Exercise aim ▸ The answer must be every record below, reproduced exactly.

Data under study ▸
————

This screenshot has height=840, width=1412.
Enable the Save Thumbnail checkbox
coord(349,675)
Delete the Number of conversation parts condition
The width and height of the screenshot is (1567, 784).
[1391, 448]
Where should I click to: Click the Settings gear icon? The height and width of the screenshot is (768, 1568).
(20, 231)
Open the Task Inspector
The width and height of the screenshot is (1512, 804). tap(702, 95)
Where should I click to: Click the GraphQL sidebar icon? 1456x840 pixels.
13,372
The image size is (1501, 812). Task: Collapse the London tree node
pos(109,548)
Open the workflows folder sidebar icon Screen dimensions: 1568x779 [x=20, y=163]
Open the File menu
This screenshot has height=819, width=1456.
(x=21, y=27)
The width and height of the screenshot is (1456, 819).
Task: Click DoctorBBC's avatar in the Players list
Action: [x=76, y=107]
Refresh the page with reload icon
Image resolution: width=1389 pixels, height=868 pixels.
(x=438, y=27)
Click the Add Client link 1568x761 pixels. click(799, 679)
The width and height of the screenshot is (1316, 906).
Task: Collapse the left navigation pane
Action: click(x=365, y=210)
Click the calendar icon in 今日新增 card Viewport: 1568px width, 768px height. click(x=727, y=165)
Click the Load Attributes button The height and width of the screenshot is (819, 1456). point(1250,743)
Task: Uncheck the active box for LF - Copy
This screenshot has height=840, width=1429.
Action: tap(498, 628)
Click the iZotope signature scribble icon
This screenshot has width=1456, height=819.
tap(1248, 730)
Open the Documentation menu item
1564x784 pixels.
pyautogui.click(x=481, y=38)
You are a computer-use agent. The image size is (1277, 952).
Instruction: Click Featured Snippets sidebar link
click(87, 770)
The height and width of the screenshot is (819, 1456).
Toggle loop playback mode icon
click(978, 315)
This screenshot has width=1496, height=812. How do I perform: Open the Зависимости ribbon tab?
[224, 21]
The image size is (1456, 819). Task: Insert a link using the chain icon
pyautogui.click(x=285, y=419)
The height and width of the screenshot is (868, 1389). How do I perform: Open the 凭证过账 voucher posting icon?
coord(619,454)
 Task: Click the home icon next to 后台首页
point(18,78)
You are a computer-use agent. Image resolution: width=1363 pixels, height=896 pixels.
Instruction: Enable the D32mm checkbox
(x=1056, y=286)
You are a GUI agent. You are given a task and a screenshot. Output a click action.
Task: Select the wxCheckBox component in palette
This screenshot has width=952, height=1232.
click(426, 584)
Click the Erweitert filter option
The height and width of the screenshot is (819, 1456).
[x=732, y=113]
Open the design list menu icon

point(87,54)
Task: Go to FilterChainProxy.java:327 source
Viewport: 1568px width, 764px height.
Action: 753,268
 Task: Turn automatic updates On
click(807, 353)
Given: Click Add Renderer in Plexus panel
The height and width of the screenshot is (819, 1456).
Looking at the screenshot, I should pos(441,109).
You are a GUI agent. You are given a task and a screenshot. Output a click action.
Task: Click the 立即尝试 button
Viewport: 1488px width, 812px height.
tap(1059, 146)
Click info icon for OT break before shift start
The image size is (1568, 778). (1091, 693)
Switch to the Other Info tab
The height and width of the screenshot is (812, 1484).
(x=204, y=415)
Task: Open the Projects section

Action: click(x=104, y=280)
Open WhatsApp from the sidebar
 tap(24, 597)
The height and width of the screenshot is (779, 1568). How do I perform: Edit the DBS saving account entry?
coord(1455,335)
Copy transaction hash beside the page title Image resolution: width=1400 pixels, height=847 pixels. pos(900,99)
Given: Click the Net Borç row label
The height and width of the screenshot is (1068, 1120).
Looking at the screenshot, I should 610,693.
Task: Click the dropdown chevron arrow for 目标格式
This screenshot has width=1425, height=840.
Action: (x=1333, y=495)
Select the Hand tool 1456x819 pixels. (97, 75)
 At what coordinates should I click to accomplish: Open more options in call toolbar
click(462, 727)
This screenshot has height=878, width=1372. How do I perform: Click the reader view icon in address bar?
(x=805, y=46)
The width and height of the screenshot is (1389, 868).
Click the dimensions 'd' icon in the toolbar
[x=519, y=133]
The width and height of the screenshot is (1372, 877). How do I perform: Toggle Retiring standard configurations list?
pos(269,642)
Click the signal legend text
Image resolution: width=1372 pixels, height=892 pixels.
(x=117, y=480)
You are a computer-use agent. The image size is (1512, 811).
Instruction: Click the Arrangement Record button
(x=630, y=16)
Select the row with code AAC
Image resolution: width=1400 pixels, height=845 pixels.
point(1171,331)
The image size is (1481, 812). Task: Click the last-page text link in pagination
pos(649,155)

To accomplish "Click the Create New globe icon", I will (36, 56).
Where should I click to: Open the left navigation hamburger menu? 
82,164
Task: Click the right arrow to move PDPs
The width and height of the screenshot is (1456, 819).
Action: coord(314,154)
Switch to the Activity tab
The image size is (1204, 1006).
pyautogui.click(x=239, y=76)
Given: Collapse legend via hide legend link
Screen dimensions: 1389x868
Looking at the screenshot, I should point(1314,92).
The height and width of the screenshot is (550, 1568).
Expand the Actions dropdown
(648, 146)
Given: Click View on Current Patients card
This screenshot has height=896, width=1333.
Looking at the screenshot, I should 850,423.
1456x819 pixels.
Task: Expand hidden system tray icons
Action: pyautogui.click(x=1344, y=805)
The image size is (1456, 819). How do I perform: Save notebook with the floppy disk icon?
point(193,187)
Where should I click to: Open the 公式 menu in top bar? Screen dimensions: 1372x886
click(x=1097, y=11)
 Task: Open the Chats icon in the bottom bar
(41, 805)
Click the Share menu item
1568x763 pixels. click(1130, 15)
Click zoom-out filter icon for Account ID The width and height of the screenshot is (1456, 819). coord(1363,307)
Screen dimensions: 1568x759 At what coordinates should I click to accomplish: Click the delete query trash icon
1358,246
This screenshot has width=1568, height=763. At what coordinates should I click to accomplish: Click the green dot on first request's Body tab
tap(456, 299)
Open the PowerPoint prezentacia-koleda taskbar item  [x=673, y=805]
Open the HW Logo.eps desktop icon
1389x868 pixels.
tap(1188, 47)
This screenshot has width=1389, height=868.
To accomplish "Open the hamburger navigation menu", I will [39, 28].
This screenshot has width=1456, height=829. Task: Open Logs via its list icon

————

Task solution ▸
This screenshot has height=840, width=1412.
Enable the Save Thumbnail checkbox
coord(349,675)
Delete the Number of conversation parts condition
The width and height of the screenshot is (1567, 784).
[1391, 448]
Where should I click to: Click the Settings gear icon? The height and width of the screenshot is (768, 1568).
(20, 231)
Open the Task Inspector
The width and height of the screenshot is (1512, 804). tap(702, 95)
Where should I click to: Click the GraphQL sidebar icon? 1456x840 pixels.
13,372
The image size is (1501, 812). Task: Collapse the London tree node
pos(109,548)
Open the workflows folder sidebar icon Screen dimensions: 1568x779 [x=20, y=163]
Open the File menu
This screenshot has height=819, width=1456.
(x=21, y=27)
The width and height of the screenshot is (1456, 819).
Task: Click DoctorBBC's avatar in the Players list
Action: [x=76, y=107]
Refresh the page with reload icon
Image resolution: width=1389 pixels, height=868 pixels.
(x=438, y=27)
Click the Add Client link 1568x761 pixels. click(799, 679)
The width and height of the screenshot is (1316, 906).
Task: Collapse the left navigation pane
Action: click(x=365, y=210)
Click the calendar icon in 今日新增 card Viewport: 1568px width, 768px height. click(x=727, y=165)
Click the Load Attributes button The height and width of the screenshot is (819, 1456). point(1250,743)
Task: Uncheck the active box for LF - Copy
This screenshot has height=840, width=1429.
Action: tap(498, 628)
Click the iZotope signature scribble icon
This screenshot has width=1456, height=819.
tap(1248, 730)
Open the Documentation menu item
1564x784 pixels.
pyautogui.click(x=481, y=38)
You are a computer-use agent. The image size is (1277, 952).
Instruction: Click Featured Snippets sidebar link
click(87, 770)
The height and width of the screenshot is (819, 1456).
Toggle loop playback mode icon
click(978, 315)
This screenshot has width=1496, height=812. How do I perform: Open the Зависимости ribbon tab?
[224, 21]
The image size is (1456, 819). Task: Insert a link using the chain icon
pyautogui.click(x=285, y=419)
The height and width of the screenshot is (868, 1389). How do I perform: Open the 凭证过账 voucher posting icon?
coord(619,454)
 Task: Click the home icon next to 后台首页
point(18,78)
You are a computer-use agent. Image resolution: width=1363 pixels, height=896 pixels.
Instruction: Enable the D32mm checkbox
(x=1056, y=286)
You are a GUI agent. You are given a task and a screenshot. Output a click action.
Task: Select the wxCheckBox component in palette
This screenshot has width=952, height=1232.
click(426, 584)
Click the Erweitert filter option
The height and width of the screenshot is (819, 1456).
[x=732, y=113]
Open the design list menu icon

point(87,54)
Task: Go to FilterChainProxy.java:327 source
Viewport: 1568px width, 764px height.
Action: 753,268
 Task: Turn automatic updates On
click(807, 353)
Given: Click Add Renderer in Plexus panel
The height and width of the screenshot is (819, 1456).
Looking at the screenshot, I should pos(441,109).
You are a GUI agent. You are given a task and a screenshot. Output a click action.
Task: Click the 立即尝试 button
Viewport: 1488px width, 812px height.
tap(1059, 146)
Click info icon for OT break before shift start
The image size is (1568, 778). (1091, 693)
Switch to the Other Info tab
The height and width of the screenshot is (812, 1484).
(x=204, y=415)
Task: Open the Projects section

Action: click(x=104, y=280)
Open WhatsApp from the sidebar
 tap(24, 597)
The height and width of the screenshot is (779, 1568). How do I perform: Edit the DBS saving account entry?
coord(1455,335)
Copy transaction hash beside the page title Image resolution: width=1400 pixels, height=847 pixels. pos(900,99)
Given: Click the Net Borç row label
The height and width of the screenshot is (1068, 1120).
Looking at the screenshot, I should 610,693.
Task: Click the dropdown chevron arrow for 目标格式
This screenshot has width=1425, height=840.
Action: (x=1333, y=495)
Select the Hand tool 1456x819 pixels. (97, 75)
 At what coordinates should I click to accomplish: Open more options in call toolbar
click(462, 727)
This screenshot has height=878, width=1372. How do I perform: Click the reader view icon in address bar?
(x=805, y=46)
The width and height of the screenshot is (1389, 868).
Click the dimensions 'd' icon in the toolbar
[x=519, y=133]
The width and height of the screenshot is (1372, 877). How do I perform: Toggle Retiring standard configurations list?
pos(269,642)
Click the signal legend text
Image resolution: width=1372 pixels, height=892 pixels.
(x=117, y=480)
You are a computer-use agent. The image size is (1512, 811).
Instruction: Click the Arrangement Record button
(x=630, y=16)
Select the row with code AAC
Image resolution: width=1400 pixels, height=845 pixels.
point(1171,331)
The image size is (1481, 812). Task: Click the last-page text link in pagination
pos(649,155)

To accomplish "Click the Create New globe icon", I will (36, 56).
Where should I click to: Open the left navigation hamburger menu? 
82,164
Task: Click the right arrow to move PDPs
The width and height of the screenshot is (1456, 819).
Action: coord(314,154)
Switch to the Activity tab
The image size is (1204, 1006).
pyautogui.click(x=239, y=76)
Given: Collapse legend via hide legend link
Screen dimensions: 1389x868
Looking at the screenshot, I should point(1314,92).
The height and width of the screenshot is (550, 1568).
Expand the Actions dropdown
(648, 146)
Given: Click View on Current Patients card
This screenshot has height=896, width=1333.
Looking at the screenshot, I should 850,423.
1456x819 pixels.
Task: Expand hidden system tray icons
Action: pyautogui.click(x=1344, y=805)
The image size is (1456, 819). How do I perform: Save notebook with the floppy disk icon?
point(193,187)
Where should I click to: Open the 公式 menu in top bar? Screen dimensions: 1372x886
click(x=1097, y=11)
 Task: Open the Chats icon in the bottom bar
(41, 805)
Click the Share menu item
1568x763 pixels. click(1130, 15)
Click zoom-out filter icon for Account ID The width and height of the screenshot is (1456, 819). coord(1363,307)
Screen dimensions: 1568x759 At what coordinates should I click to accomplish: Click the delete query trash icon
1358,246
This screenshot has width=1568, height=763. At what coordinates should I click to accomplish: Click the green dot on first request's Body tab
tap(456, 299)
Open the PowerPoint prezentacia-koleda taskbar item  [x=673, y=805]
Open the HW Logo.eps desktop icon
1389x868 pixels.
tap(1188, 47)
This screenshot has width=1389, height=868.
To accomplish "Open the hamburger navigation menu", I will [39, 28].
This screenshot has width=1456, height=829. Task: Open Logs via its list icon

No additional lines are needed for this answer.